*TASK TO CARRY OUT:* While copying the entries exactly, leave out each picture they contain.
═════ EXTRACTED ENTRIES
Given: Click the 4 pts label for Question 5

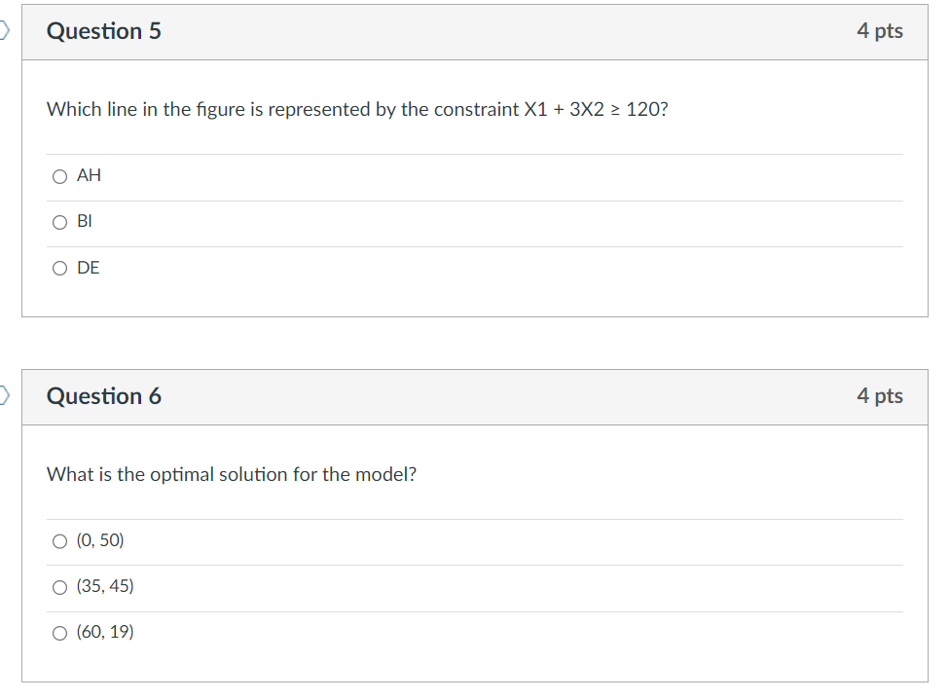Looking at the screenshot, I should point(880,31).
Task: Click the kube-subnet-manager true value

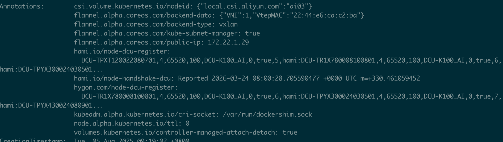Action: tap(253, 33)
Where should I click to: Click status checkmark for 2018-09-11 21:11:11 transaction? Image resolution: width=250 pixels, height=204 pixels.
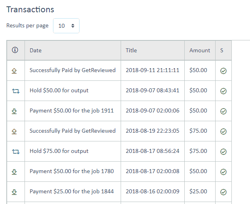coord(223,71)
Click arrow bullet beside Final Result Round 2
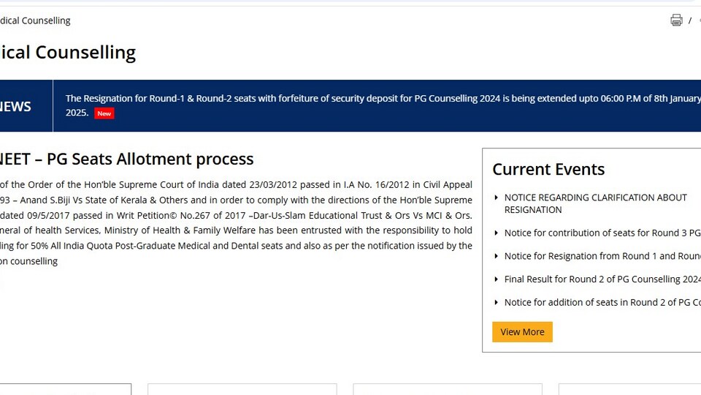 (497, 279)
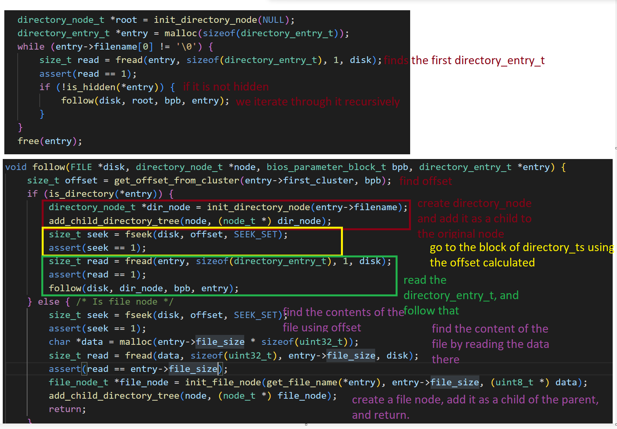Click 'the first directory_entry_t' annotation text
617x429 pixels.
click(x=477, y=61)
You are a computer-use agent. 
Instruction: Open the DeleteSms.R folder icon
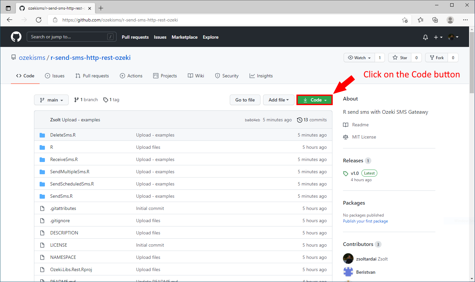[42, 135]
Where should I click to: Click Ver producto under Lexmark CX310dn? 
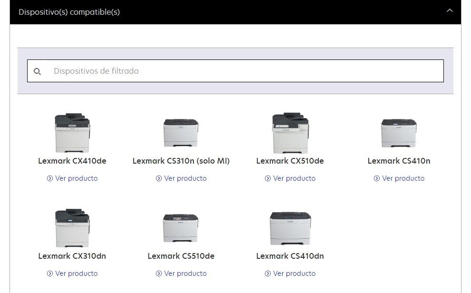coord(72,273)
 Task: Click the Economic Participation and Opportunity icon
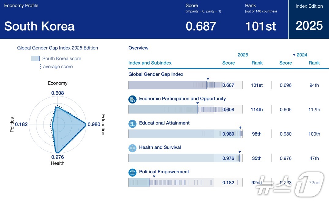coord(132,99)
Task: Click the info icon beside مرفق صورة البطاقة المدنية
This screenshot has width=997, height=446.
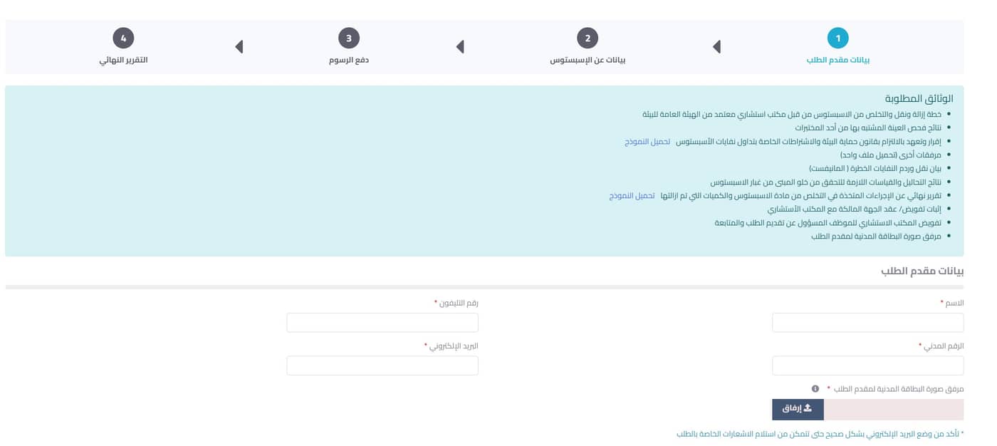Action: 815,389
══════════
*TASK RESPONSE:*
Given: Click the 4 pts label for Question 5

Looking at the screenshot, I should point(880,31).
Task: Click the kube-subnet-manager true value

Action: tap(253, 33)
Where should I click to: Click status checkmark for 2018-09-11 21:11:11 transaction? Image resolution: width=250 pixels, height=204 pixels.
coord(223,71)
Click arrow bullet beside Final Result Round 2
 (497, 279)
Click 'the first directory_entry_t' annotation text
617x429 pixels.
click(x=477, y=61)
You are a computer-use agent. 
Instruction: Open the DeleteSms.R folder icon
[42, 135]
Where should I click to: Click Ver producto under Lexmark CX310dn? 
coord(72,273)
 Task: Click the Economic Participation and Opportunity icon
coord(132,99)
Task: Click the info icon beside مرفق صورة البطاقة المدنية
This screenshot has width=997, height=446.
Action: 815,389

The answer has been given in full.